A learning disability is one or more dysfunctions in a person's capacity to learn. A learning disability is not a lack of intelligence.
(a) It is a breakdown in dynamic functioning, in the sense that everything that one does is for an audience of self and others. The capacity to reflect metacognitively is lacking. The individual is not actively involved in learning or in ensuring that outcomes are as favourable as possible for self and audience. The learning disabled do not recognize their own impact on outcomes (low power of potency, low sense of efficacy), so they do not request clarification, or alter productions in response to feedback.
(b) People with learning disorders are poor at prioritizing, focusing and editing, which is a breakdown in the perception that outcomes are mutually construed, and that priorities are audience and context specific.
(c) They do not notice schema, form, patterns or scripts in area in which they are deficient. They therefore learn material as distinct entities rather in terms of their relationships which overloads the memory span and precludes the effecting of connections, generalizations and taking of short-cuts. They have a poor sense of rhythm of schema so consequently, poor pace and distribution.
(d) They have poor use of inner language to: edit and repair language and behaviour; reflection on attribution, meanings and explanations, assigned, and ask self whether there are alternative possibilities, particularly other-centred ones; rehearse situations before they occur and while they are in process so that productions will be concise, focused, pleasant, protective of self and others, other-centred and have outcomes that are as comfortable for self and audience as possible; reflect on adequacy of one's productions in terms of the view one wants self and others to have of self and compare own productions with those of others; and plan in advance and preventatively.

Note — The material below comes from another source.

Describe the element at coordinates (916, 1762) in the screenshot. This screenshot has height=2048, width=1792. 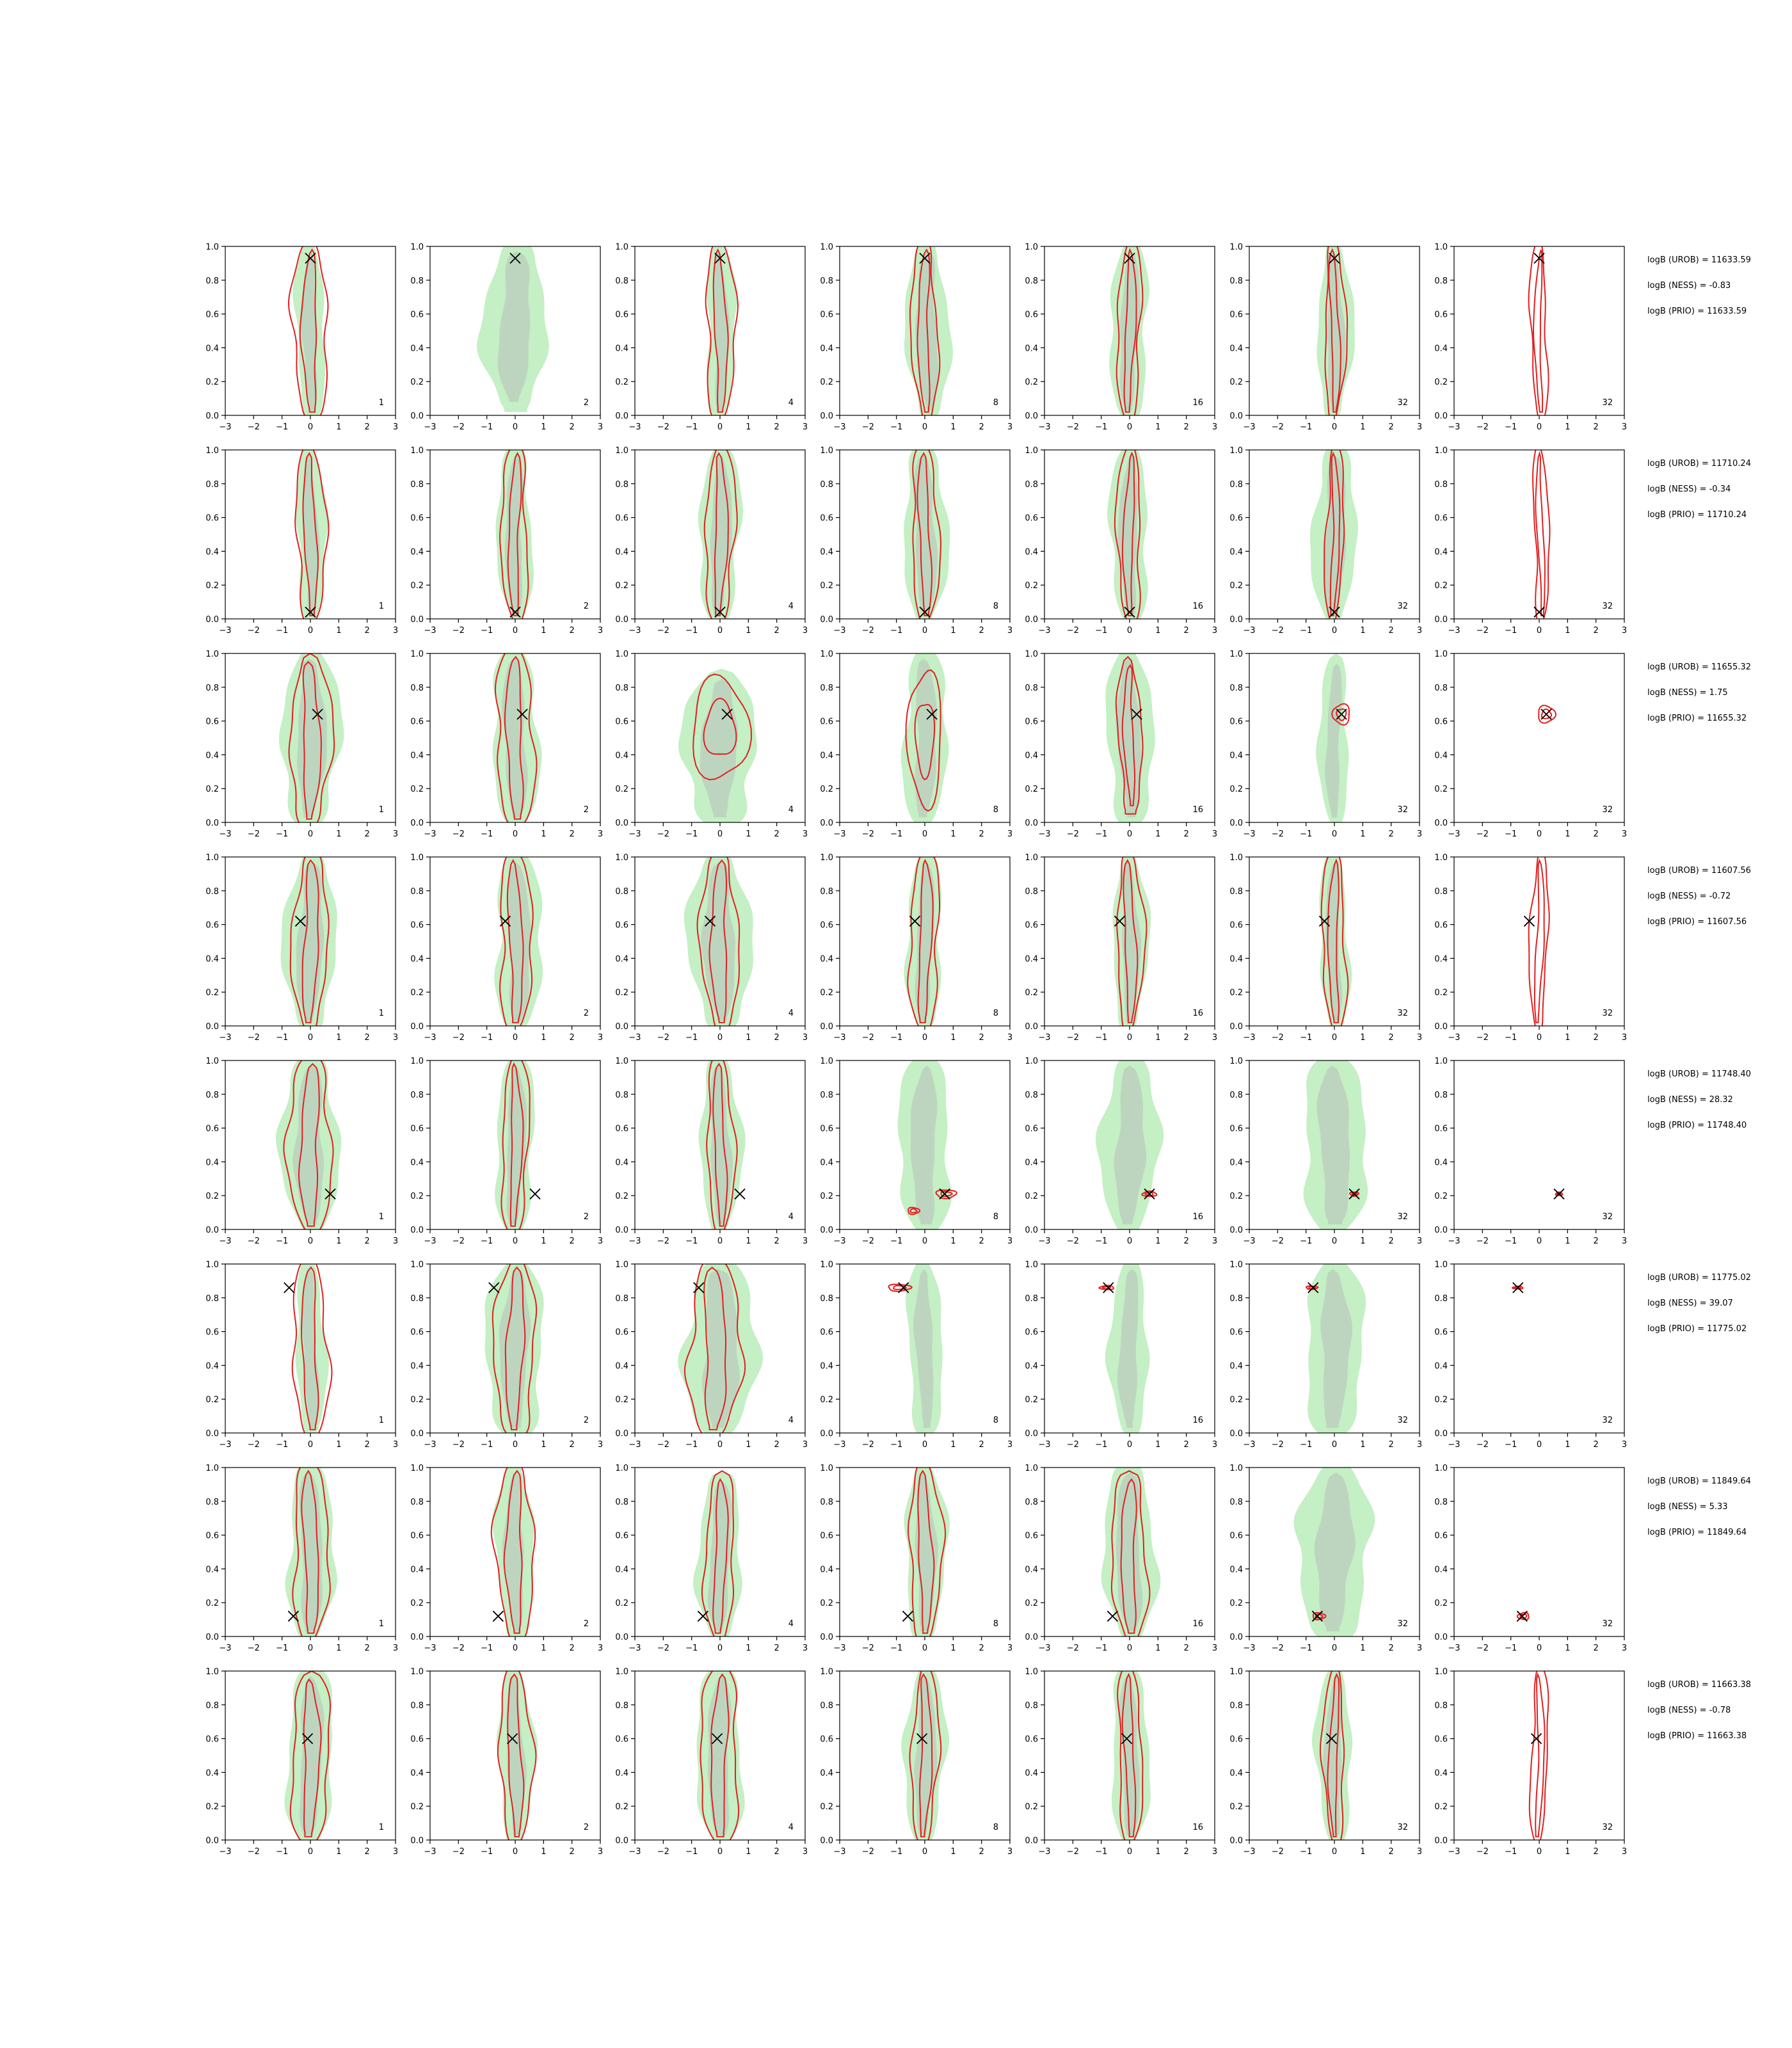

(e) People with learning disorders are impervious to internal and external nuance, detail, subtle differences, and some aspects of implicit or intentional information in deficit areas.

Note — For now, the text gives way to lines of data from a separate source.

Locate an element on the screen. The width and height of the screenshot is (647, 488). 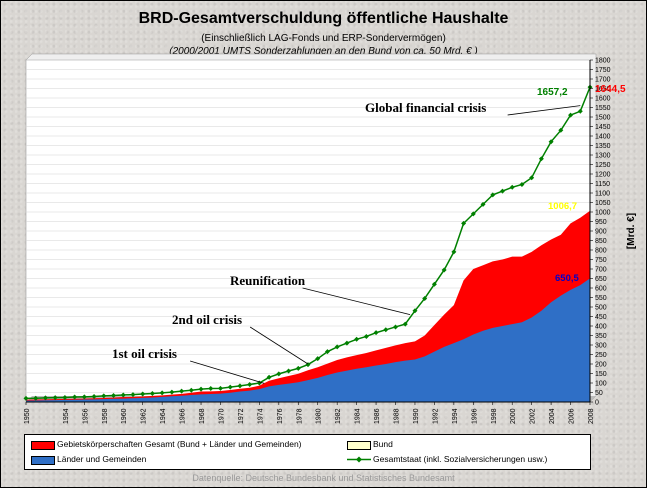
x-tick-label: 1978 is located at coordinates (300, 416).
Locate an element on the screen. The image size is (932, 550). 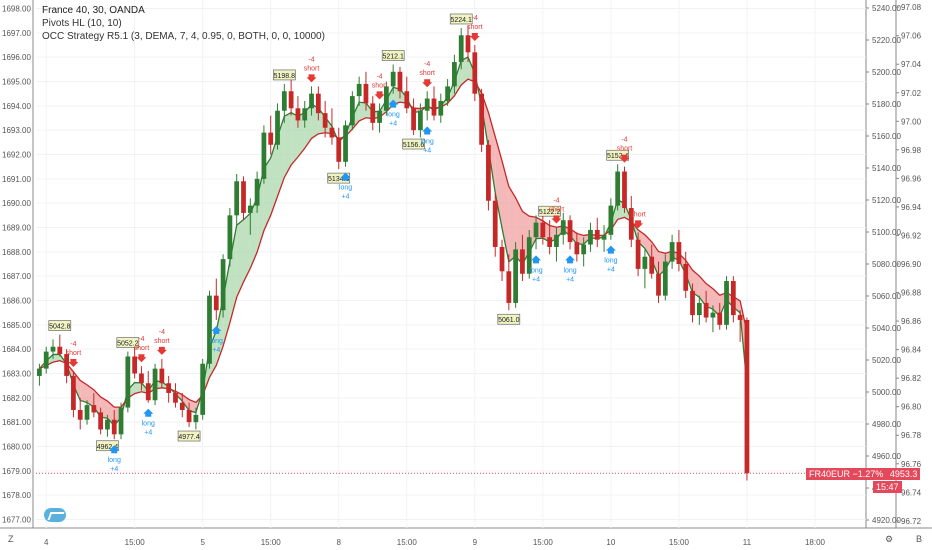
legend-symbol: France 40, 30, OANDA is located at coordinates (94, 10).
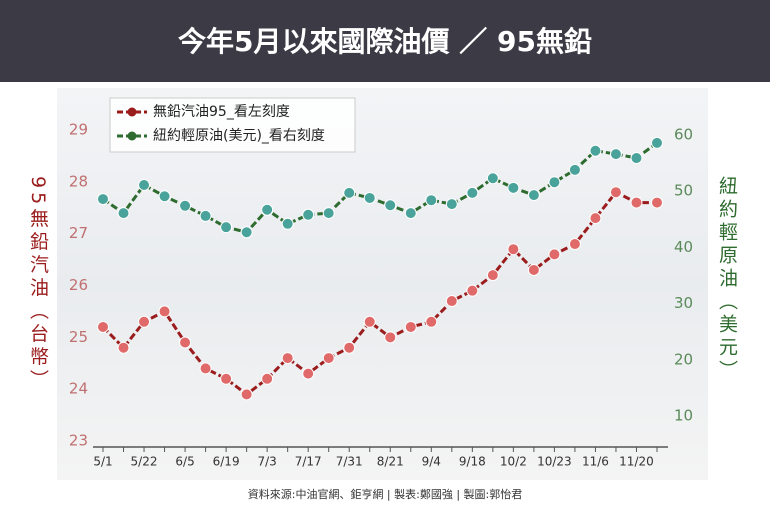 The height and width of the screenshot is (513, 770). I want to click on x-tick-label: 7/3, so click(266, 462).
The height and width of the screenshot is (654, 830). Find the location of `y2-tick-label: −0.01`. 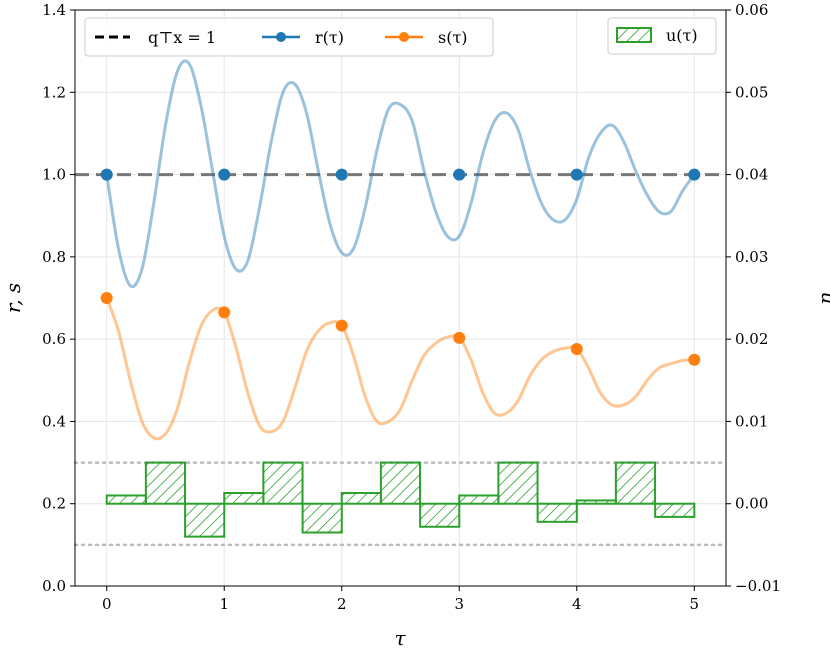

y2-tick-label: −0.01 is located at coordinates (758, 586).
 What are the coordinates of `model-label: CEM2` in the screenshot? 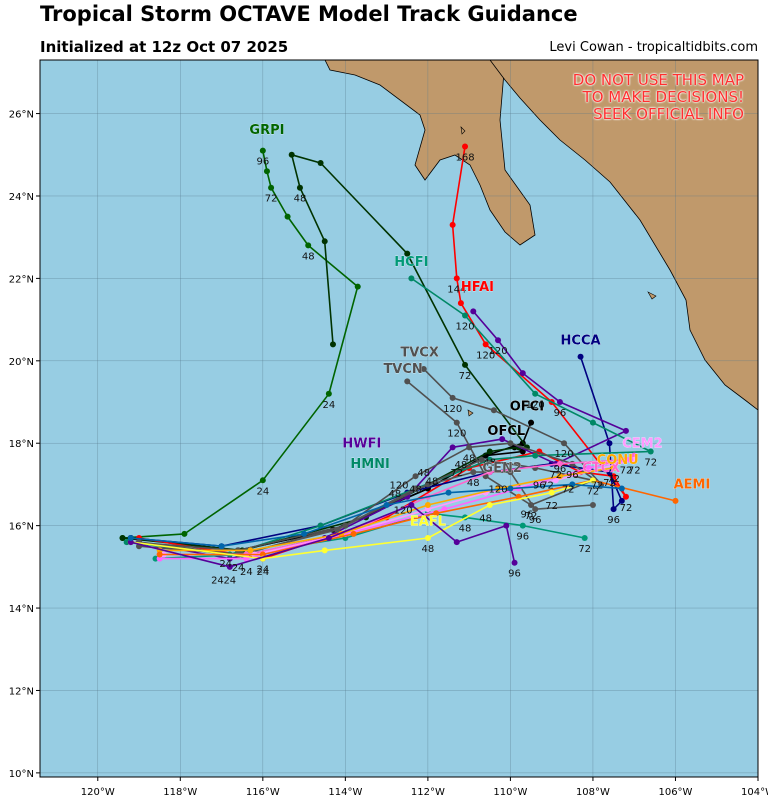 It's located at (642, 444).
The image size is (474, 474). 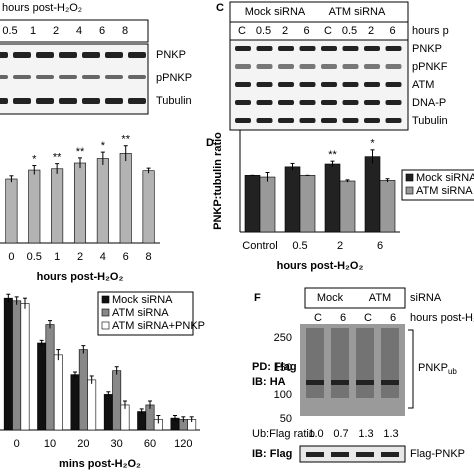 What do you see at coordinates (433, 368) in the screenshot?
I see `bracket-text: PNKP` at bounding box center [433, 368].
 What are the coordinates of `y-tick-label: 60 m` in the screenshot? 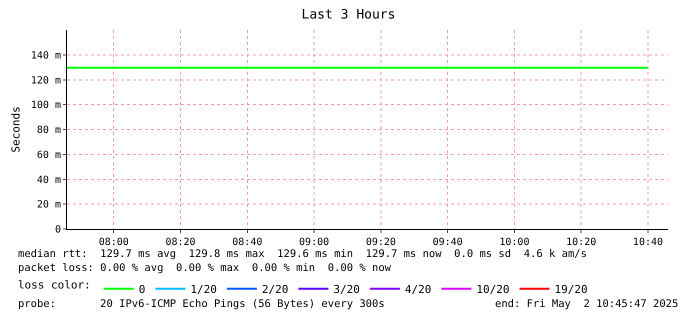 It's located at (48, 156).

(f) They have poor ability to differentiate most important issues from those that are less important, be it in determining which values can be compromised, what to attend to, what to remember, amount of time to spend, energy to expend, and so on, so they tend to be overwhelmed by complexity and disorganized.
(g) They have a limited repertoire of possibilities and do not realize that there might be alternatives. They tend to be rigid, concrete and literal on some level. They are, therefore, poor risk-takers, resist change and try to control rather than negotiate change.